[Problem details]
Collect every line of the material that contains the string "Given".

[Recorded information]
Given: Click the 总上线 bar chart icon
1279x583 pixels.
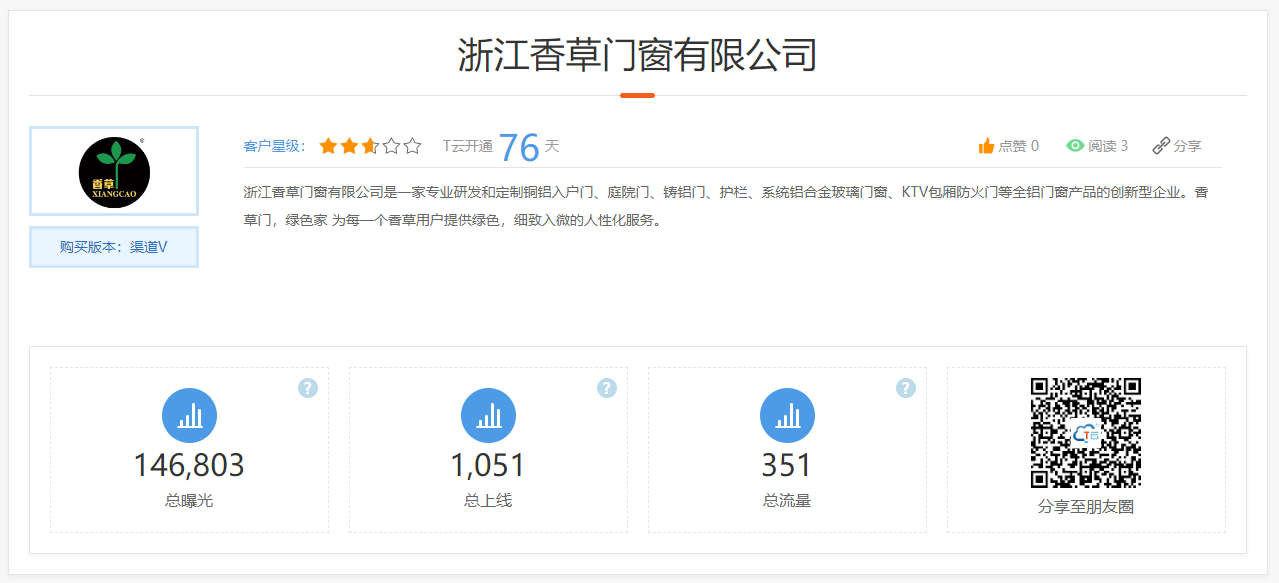Looking at the screenshot, I should point(488,415).
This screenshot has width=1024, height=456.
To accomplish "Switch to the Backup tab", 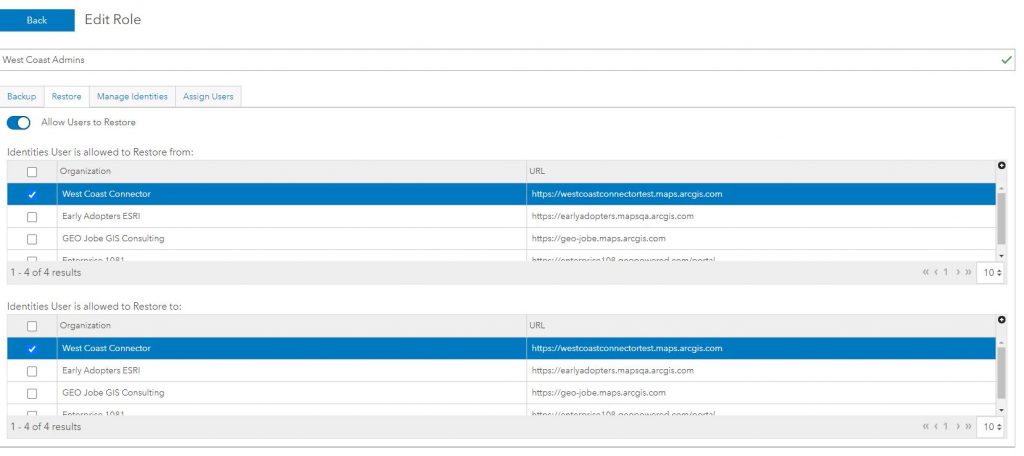I will point(22,97).
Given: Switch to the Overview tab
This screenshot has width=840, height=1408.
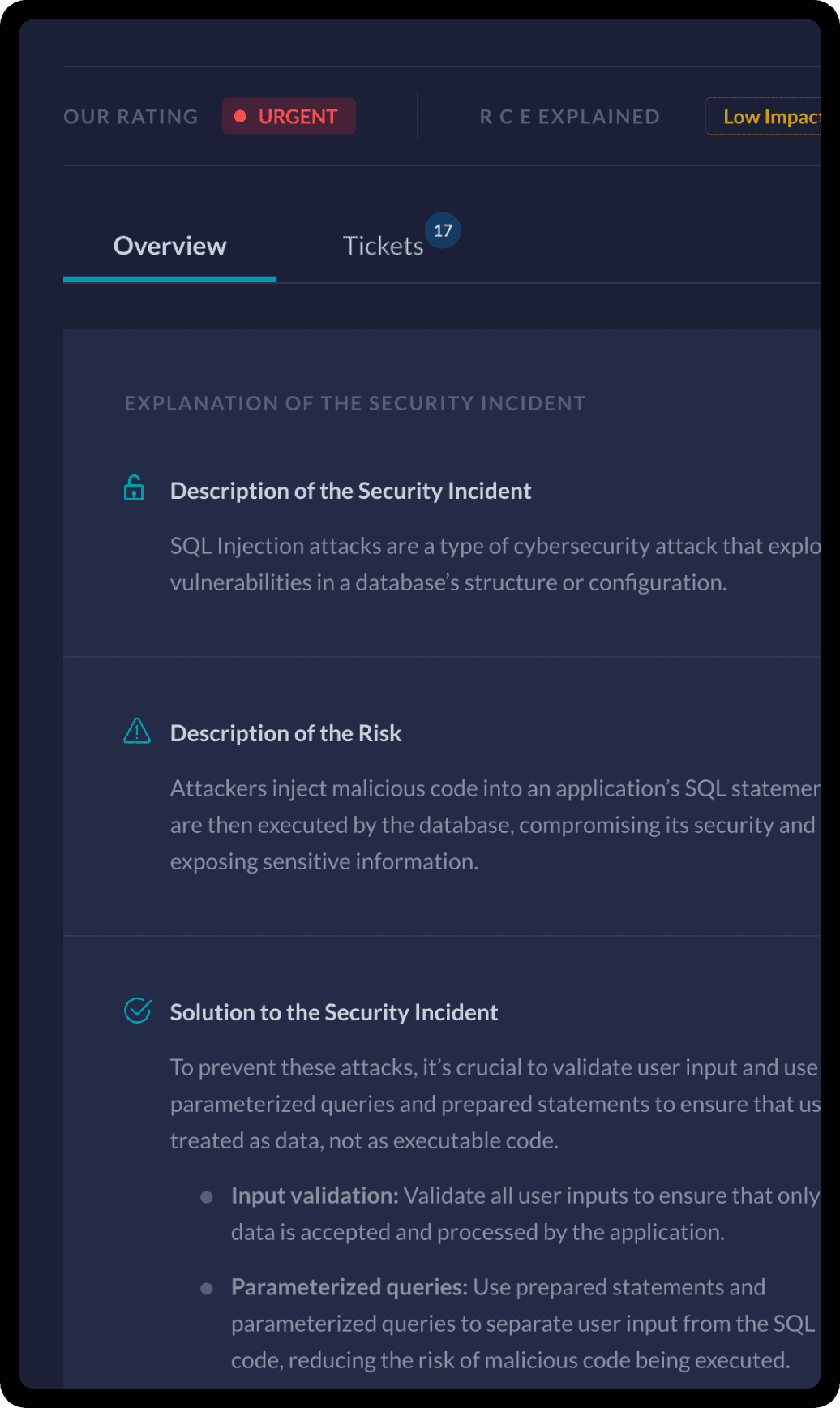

[Expected answer]
Given: Click the 总上线 bar chart icon
Given: Switch to the Overview tab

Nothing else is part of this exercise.